Exercise:
Could you copy every line of the data that contains "screenshot"?

Dataset:
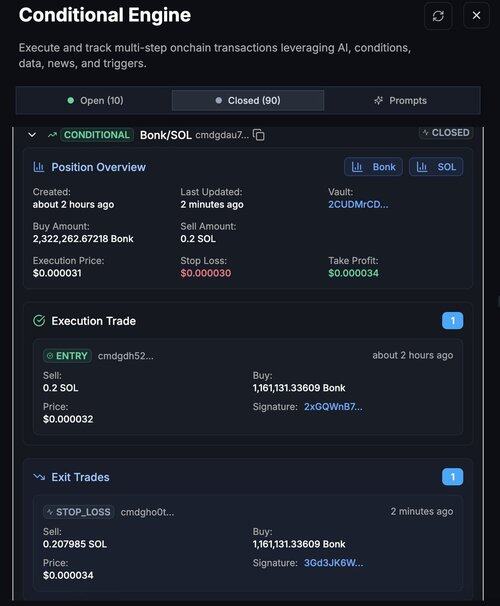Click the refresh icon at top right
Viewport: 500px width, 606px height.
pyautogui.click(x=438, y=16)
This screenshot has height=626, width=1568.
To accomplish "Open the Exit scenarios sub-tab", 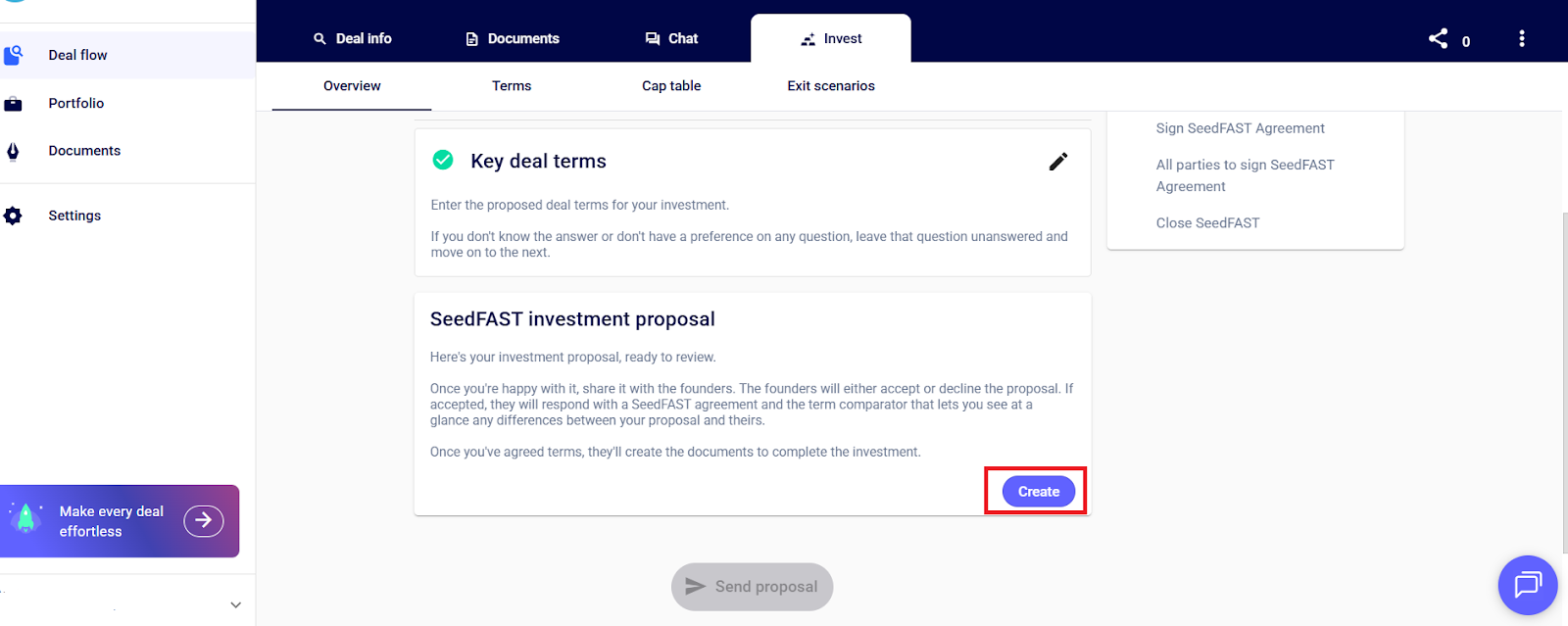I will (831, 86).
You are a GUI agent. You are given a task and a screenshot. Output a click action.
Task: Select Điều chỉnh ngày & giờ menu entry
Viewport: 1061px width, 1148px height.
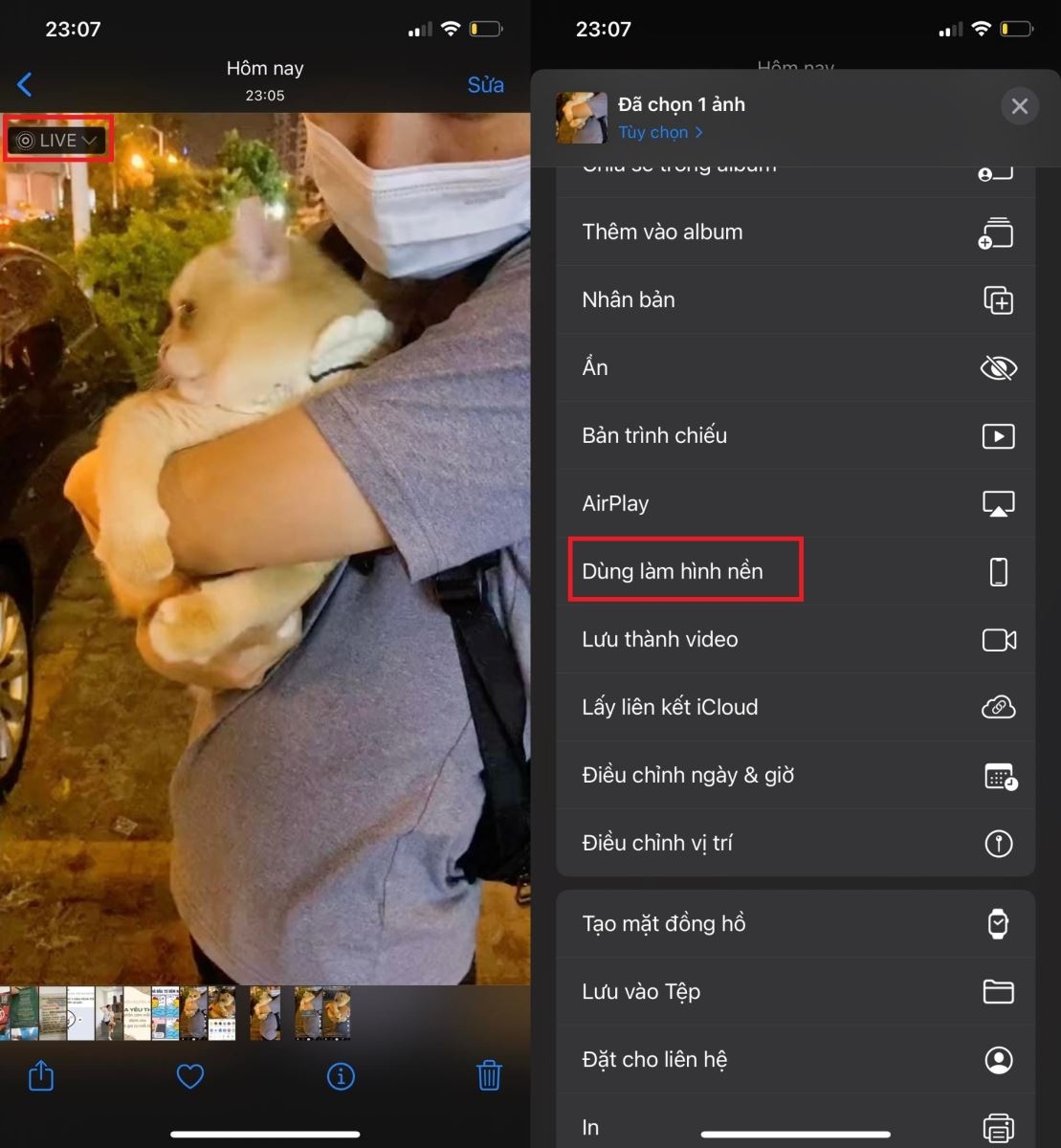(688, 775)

Result of the task:
This screenshot has height=626, width=1568.
You are a GUI agent. You are given a task and a screenshot. Output a click action.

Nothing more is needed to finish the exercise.